Top players use the Power Move when they are pushed wide on the run.
In previous articles, we've looked at the Aggressive and Neutral Contact Moves. (Click Here.) Now it's time to look at the Defensive Contact Moves.
We'll start by looking at what I call the Power Move, the basis for the running forehand. Then in future articles on the Defensive Contact Moves we'll look at the two other patterns, the Reverse Spin and the Mogul.
I originally developed the concept of the Contact Move to help us understand the incredible diversity of movements used by high level players. These movements include amazing combinations of steps to the ball, hitting stances, movement of the feet during and after the contact , balancing steps, and, equally important, recovery steps.
There are multiple varations of all these elements, and they can be combined in many, many ways depending on the type of ball the player is facing. The Contact Move concept lets us sort all this out.
The defensive Contact Moves I'm going to analyze are the footwork patterns used by the top pros when they are challenged and pushed wide or far back in the court.
Pete Sampras used the Power Move to turn defense into offense.
But when we talk about "defensive" contact moves let's understand what that means. We use defensive Contact Moves when we are challenged and forced to hit the ball off running steps.
But the idea isn't necessarily to play defensive tennis, and defensive Contact Moves aren't necessarily associated with "pushing" or a defensive strategic style. The idea behind these Contact Moves is something else: to make a successful shot from a defensive position. This can be a very aggressive shot, or even a winner.
What we are talking about is a situational response to what is happening in a given point. A Defensive Contact Move can help you hit a shot that will to get back to a neutral position in the point, or it can be the basis for counterattack..

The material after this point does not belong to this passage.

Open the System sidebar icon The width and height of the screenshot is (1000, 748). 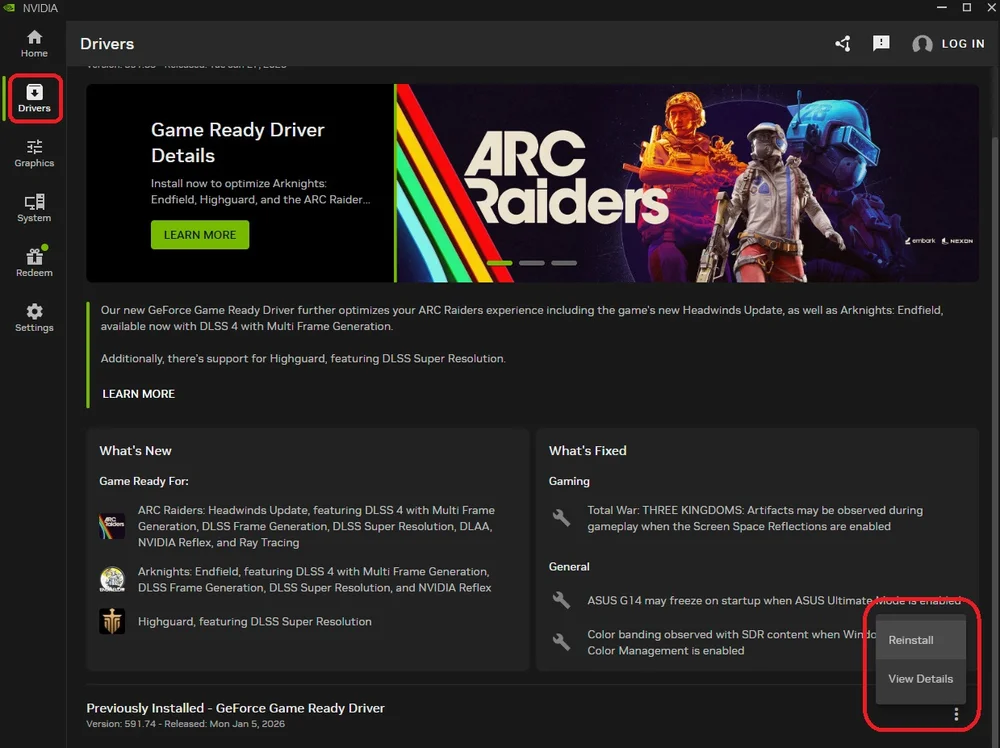[x=33, y=207]
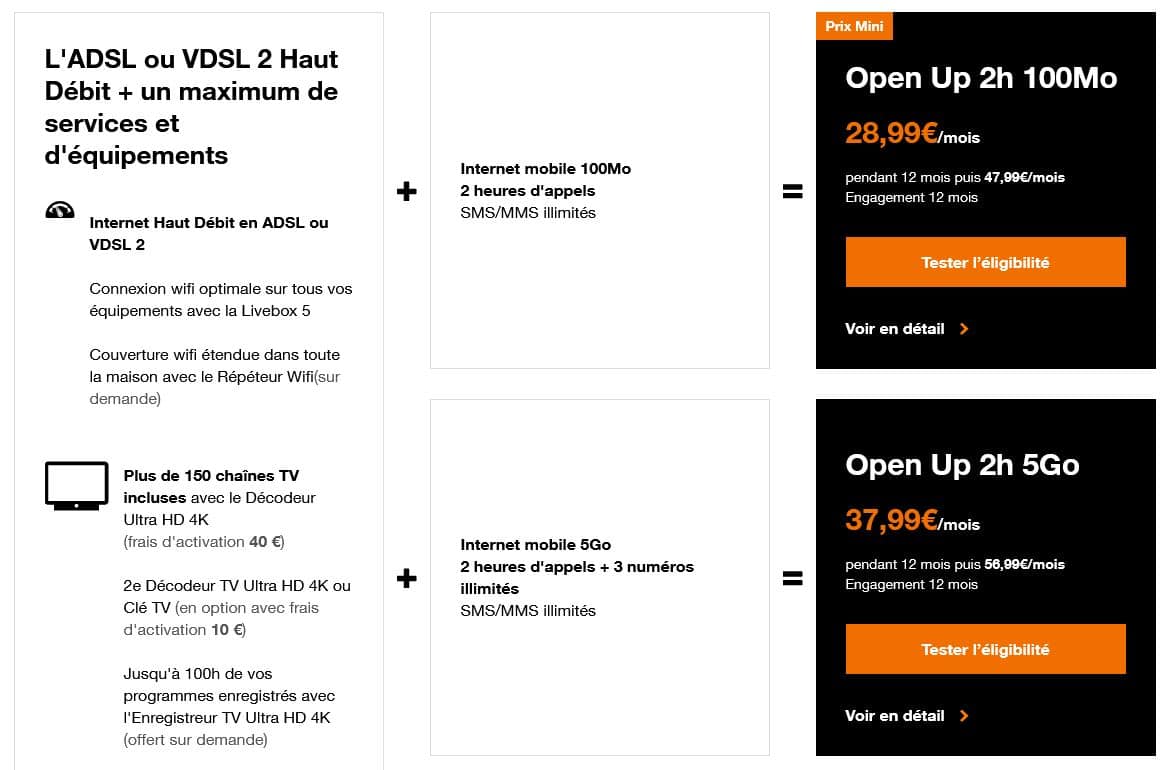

This is particularly true of our defensive footwork pattern in this article, the Power Move. Some players use the Power Move primarily to attempt winners on the run. The Power Move was the footwork pattern used by the great Pete Sampras to hit his famed running forehand. Using it, he was often able to hit clean winners from very wide positions in the court. You see variations on this strategy used at times by other top players as well.
The Power Move
Ana Ivanovic perfectly demonstrates the running forehand Power Move.
So what exactly is a Power Move? And how can you learn to hit it? The components are somewhat complex and difficult to see with the naked eye when the top players are on the run. So let's break it down step by step.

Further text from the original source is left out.